Les règlements administratifs interdisent par exemple la rémunération des pensionnaires. Une idée originale sera donc de rétribuer le « club » (association loi de 1901) en lui attribuant une somme forfaitaire pour l’ensemble des prestations fournies à la clinique par les pensionnaires. Le stratagème permet, en redistribuant l’argent par d’autres truchements que celui des salaires nominaux, de rendre caduc le seul critère de la « valeur-travail ». Cette disjonction permet d’utiliser l’argent sous des modalités logiques multiples, essentiellement guidées par des finalités thérapeutiques. Ainsi, le jour où un malade accepte de travailler moins souvent à la cuisine (où il est impossible depuis des mois de lui faire partager sa place ou de modifier le rituel de son activité), le club décide de le payer davantage et de rétribuer ses sorties en ville !
La promotion concrète des véritables « compétences » suppose la critique et l’érosion incessantes des positions acquises.
L’interprétation, loin d’être le domaine réservé de quelques érudits, semble pouvoir sourdre des « agencements collectifs ». Parfois, c’est une formule lapidaire, le plus souvent un symptôme, une œuvre ou un rêve, dont la portée dépasse et de beaucoup la seule « personne » de son auteur. Cette hypothèse conduit évidemment à puiser systématiquement dans les réserves thérapeutiques des malades euxmêmes.
Facteurs de rigidités et de répétitions, les statuts doivent être laminés par la rotation des tâches, la diversité des fonctions, la multiplicité des investissements.
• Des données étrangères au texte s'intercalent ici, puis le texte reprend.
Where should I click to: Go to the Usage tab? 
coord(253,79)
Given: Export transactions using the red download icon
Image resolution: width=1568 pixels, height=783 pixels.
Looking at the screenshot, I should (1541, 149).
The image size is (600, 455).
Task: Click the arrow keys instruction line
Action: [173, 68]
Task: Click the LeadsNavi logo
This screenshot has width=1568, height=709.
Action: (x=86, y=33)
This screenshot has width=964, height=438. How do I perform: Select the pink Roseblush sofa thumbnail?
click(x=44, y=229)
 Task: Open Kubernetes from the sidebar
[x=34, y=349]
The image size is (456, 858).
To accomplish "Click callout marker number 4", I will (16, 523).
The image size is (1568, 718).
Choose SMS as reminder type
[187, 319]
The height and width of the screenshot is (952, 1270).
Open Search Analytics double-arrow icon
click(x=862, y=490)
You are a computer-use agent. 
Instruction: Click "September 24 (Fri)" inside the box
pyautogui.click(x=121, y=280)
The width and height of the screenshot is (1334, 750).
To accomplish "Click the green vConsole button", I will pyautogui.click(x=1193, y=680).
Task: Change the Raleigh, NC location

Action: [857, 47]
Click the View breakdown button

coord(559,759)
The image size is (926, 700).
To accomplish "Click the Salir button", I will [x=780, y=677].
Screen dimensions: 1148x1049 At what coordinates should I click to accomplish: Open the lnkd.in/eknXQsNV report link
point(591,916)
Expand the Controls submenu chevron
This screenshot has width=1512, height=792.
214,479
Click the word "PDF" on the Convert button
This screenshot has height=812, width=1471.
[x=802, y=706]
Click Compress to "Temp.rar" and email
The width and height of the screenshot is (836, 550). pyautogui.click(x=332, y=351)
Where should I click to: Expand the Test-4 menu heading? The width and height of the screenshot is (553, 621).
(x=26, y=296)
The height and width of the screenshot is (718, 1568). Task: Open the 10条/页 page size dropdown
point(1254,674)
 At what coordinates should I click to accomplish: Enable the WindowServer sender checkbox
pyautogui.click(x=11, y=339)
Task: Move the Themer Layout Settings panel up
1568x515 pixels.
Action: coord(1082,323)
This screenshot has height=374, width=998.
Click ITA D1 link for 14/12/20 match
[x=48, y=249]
Comment permettre aux schizophrènes de ne pas « se prendre pour » les rebuts ou les maîtres du monde, si les médecins ou les moniteurs continuent de « se prendre pour » des savants ou des garants de la norme (-) ?
Cette mise à l’épreuve systématique des illusions du « moi » aboutira bientôt à la mise en place d’un rouage essentiel du fonctionnement de l’institution: la « grille ». Il s’agit d’un organigramme changeant des emplois du temps et des affectations, dressé par une équipe de quelques moniteurs, et par Félix. Cette équipe, elle-même tournante, compose l’organisation des tâches en tenant compte d’une multitude de facteurs « personnels », familiaux et subjectifs. Ce systéme de roulements « autogéré », évolutif, est une formidable machine à provoquer le hasard, tramer les rencontres et la parole, et déjouer la routine ou l’ennui. La grille constitue ainsi une « fonction d’analyse », en même temps que le pôle d’une formation permanente « sur le tas » (-).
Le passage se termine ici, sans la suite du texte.